IT must be nice to be tormented by such humdrum things.
On Monday, while looking out at the snowbound Colne Valley, I heard a radio reporter give a two-minute update of the situation around the county.
While running through the list of icy roads, closed airports and shuttered schools, the hack used the word ‘nightmare’ three times. Someone needs to buy him the Big Book of Journalistic Clichés so he can at least find some different terms to over-inflate a story.
Apparently it was a ‘nightmare’ for parents when hundreds of schools decided not to open their doors on Monday.

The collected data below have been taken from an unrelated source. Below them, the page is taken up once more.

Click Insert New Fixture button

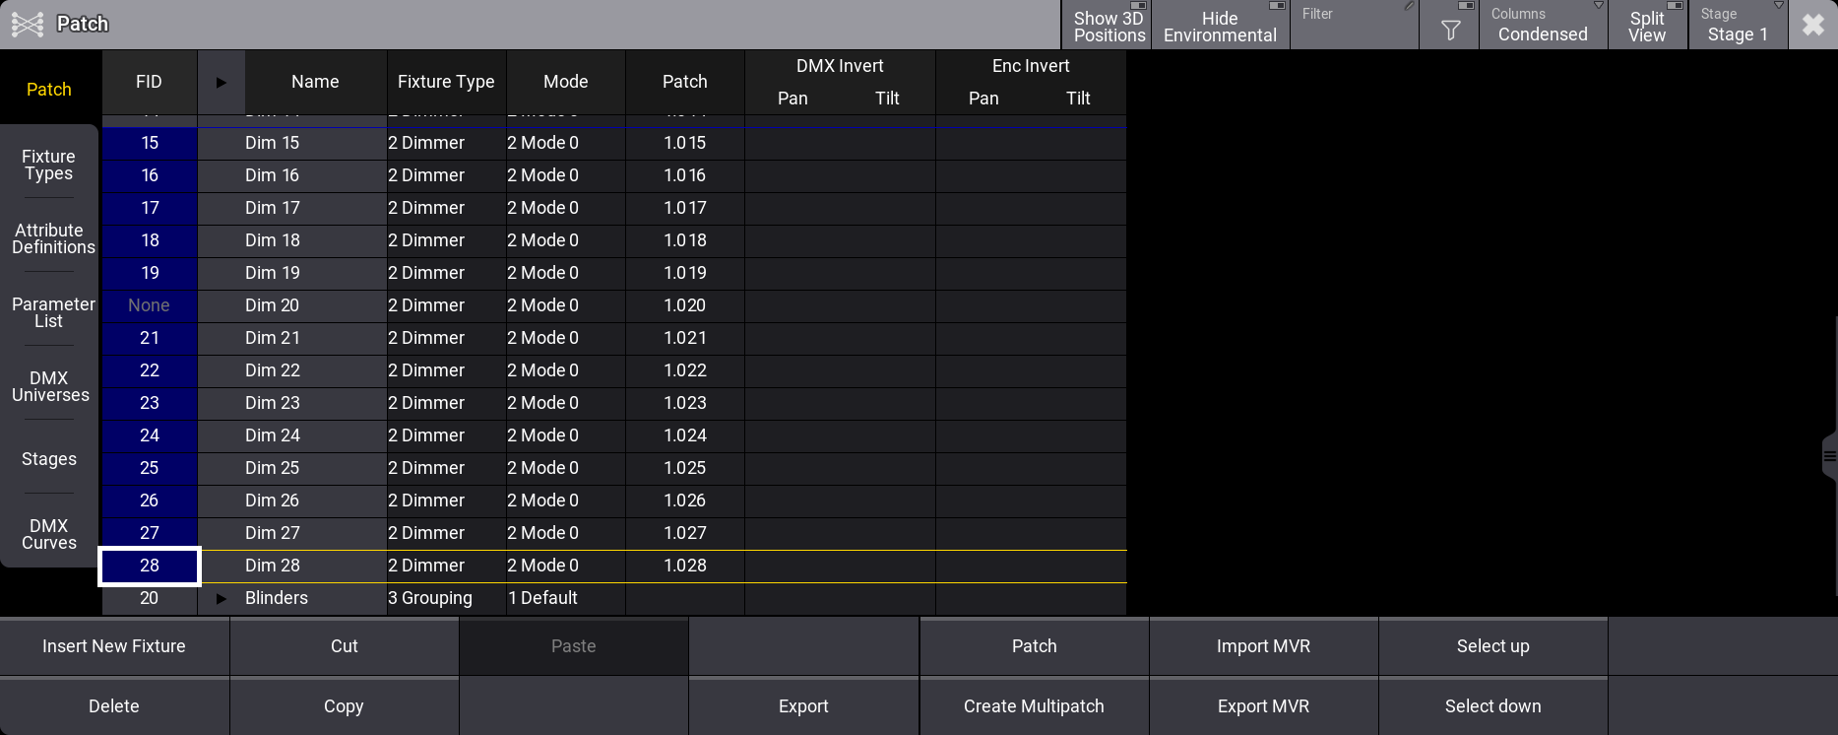pos(114,646)
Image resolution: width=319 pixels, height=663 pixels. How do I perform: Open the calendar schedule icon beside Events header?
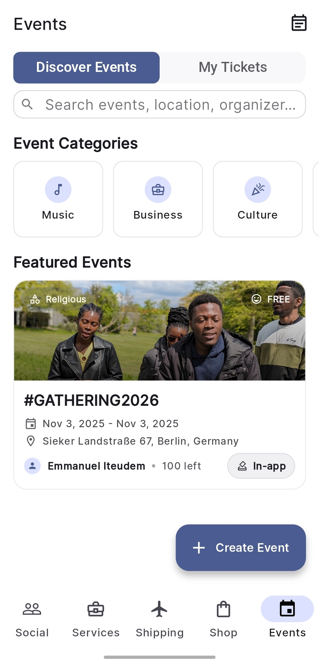299,23
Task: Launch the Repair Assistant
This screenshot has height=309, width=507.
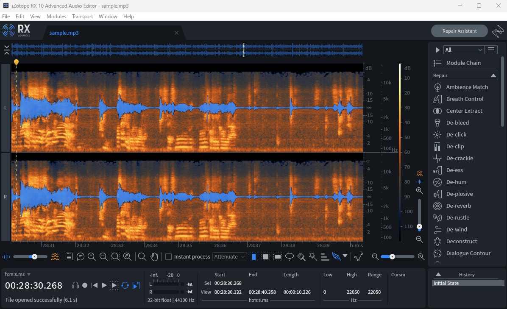Action: pyautogui.click(x=459, y=31)
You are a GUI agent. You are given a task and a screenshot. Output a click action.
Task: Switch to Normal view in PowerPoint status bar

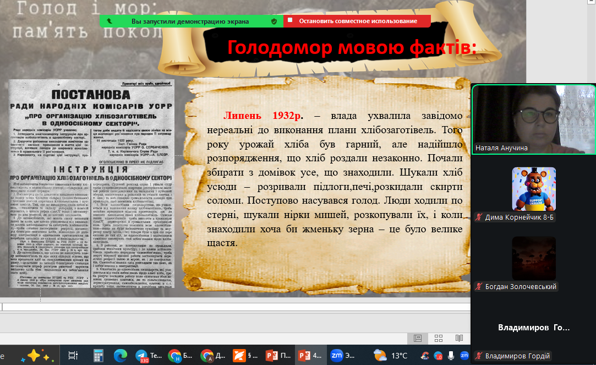[x=418, y=338]
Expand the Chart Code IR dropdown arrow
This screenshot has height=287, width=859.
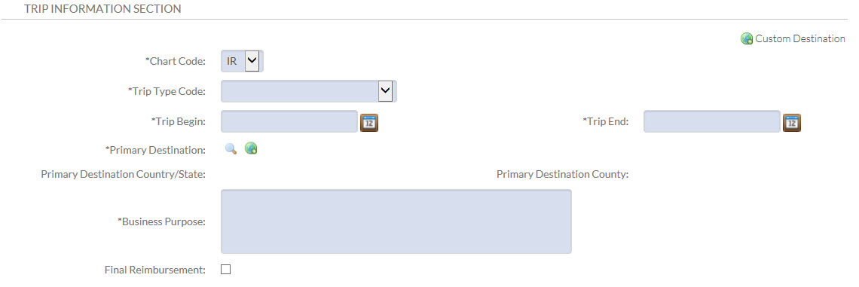click(x=252, y=61)
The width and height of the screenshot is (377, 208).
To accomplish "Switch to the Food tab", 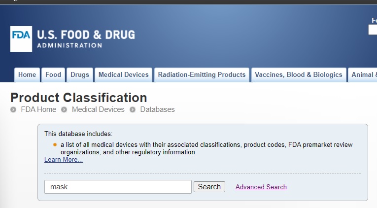I will coord(53,75).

An inconvenience, certainly. A pain in the neck, without a doubt. But a nightmare?
Who has bad dreams about having to do a little extra childcare? Only someone with a very limited imagination, if that’s the sum of the fears which their sleeping mind can conjure.
You may think I’m being pernickety, and I suppose I am. But I’m tired of the constant elevation of passing inconvenience to life-sapping tragedy.
I’m sick of so many media outlets telling us that every road accident brings, not inconvenience, not even misery, but ‘chaos’.
Sitting in a queue of traffic can be very annoying, but that’s not the same as mayhem or pandemonium.
‘Chaos’ is things on fire and people running around screaming.
In many ways a traffic jam is the opposite of chaos. It’s normally an orderly affair, where everyone knows exactly what they want to do, they just don’t know when they’re going to be able to do it.
The exaggeration of minor inconvenience into major crisis only serves to show how lucky we are to live in a peaceful, orderly country.
After all, I don’t imagine anyone in Baghdad complains about chaotic traffic congestion or moans about the nightmare of a one-day school closure.